Strumenti Utente

Strumenti Sito


grid:mpiprogramming

MPI programming

Main implementations

mpich

MPICH is a MPI library developed at Argonne National Laboratory (ANL) www.mcs.anl.gov/mpi/

The original implementation of MPICH is called MPICH1 and it implements the MPI-1.1 standard. The latest implementation is called MPICH2 and it implements the MPI-2.0 standard.

There is a different distribution for each network interconnection type: MPICH for MPI communication over TCP/IP, MPICH-MX for communication over Myrinet and MVAPICH for InfiniBand.

OpenMPI

OpenMPI http://www.open-mpi.org/ is an MPI library project combining technologies and resources from several other projects (FT-MPI, LA-MPI, LAM/MPI, and PACX-MPI).

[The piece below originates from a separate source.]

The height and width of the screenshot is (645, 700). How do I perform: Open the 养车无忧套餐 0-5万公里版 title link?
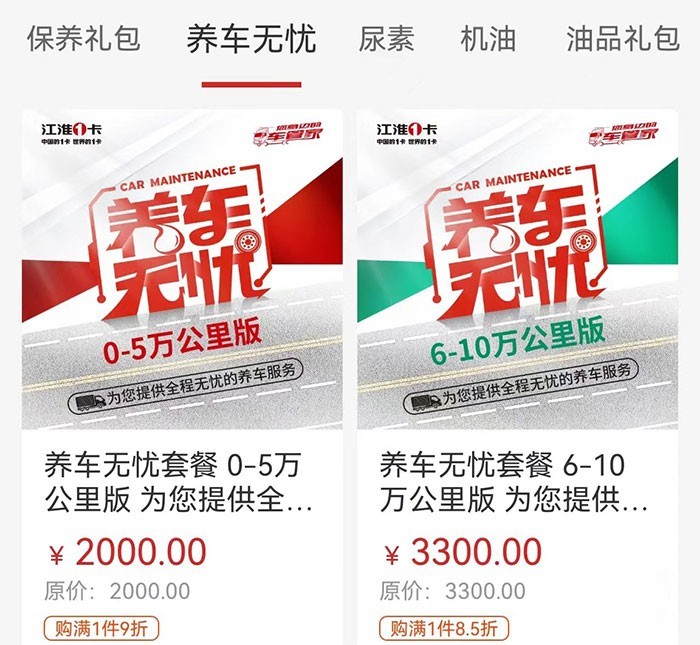179,482

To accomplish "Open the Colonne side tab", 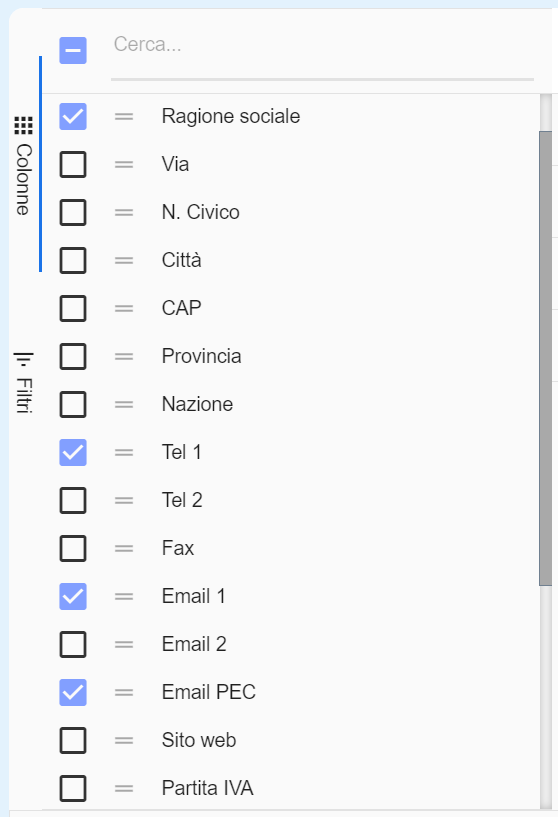I will pos(24,164).
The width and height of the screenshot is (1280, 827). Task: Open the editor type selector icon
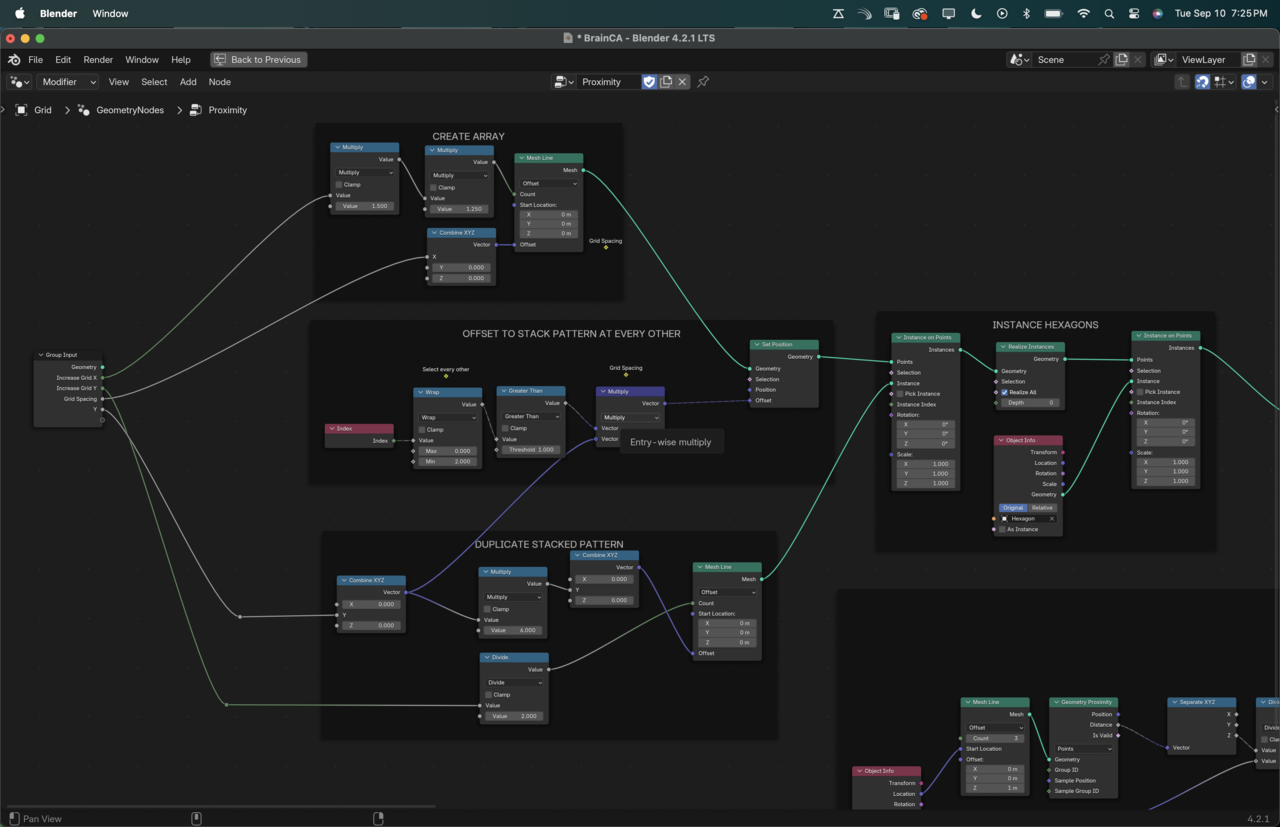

The Open MPI library detects the local environment during initialization of each process, and will use the fastest communication type to deliver messages (e.g. Infiniband, tcp, shared-memory).

mpi-selector

In case of different MPI flavours installed on a cluster, the mpi-selector tool sets up your mpi environment for you and sets paths correctly. Example:

mpi-selector --list
mpi-selector --set openmpi_gcc-1.4.1 

The following openmpi command will show the available kinds of networks (btl - Byte Transfer Layer)

> ompi_info | grep btl
       MCA btl: openib (MCA v2.0, API v2.0, Component v1.4.1) #Infiniband
       MCA btl: self (MCA v2.0, API v2.0, Component v1.4.1)   #loopback
       MCA btl: sm (MCA v2.0, API v2.0, Component v1.4.1)     #Shared memory
       MCA btl: tcp (MCA v2.0, API v2.0, Component v1.4.1)    #tcp
mpirun

The paradigm for writing mpi applications is SPMD (Single Program Multiple Data): N instances (processes) of the same program are executed on different nodes.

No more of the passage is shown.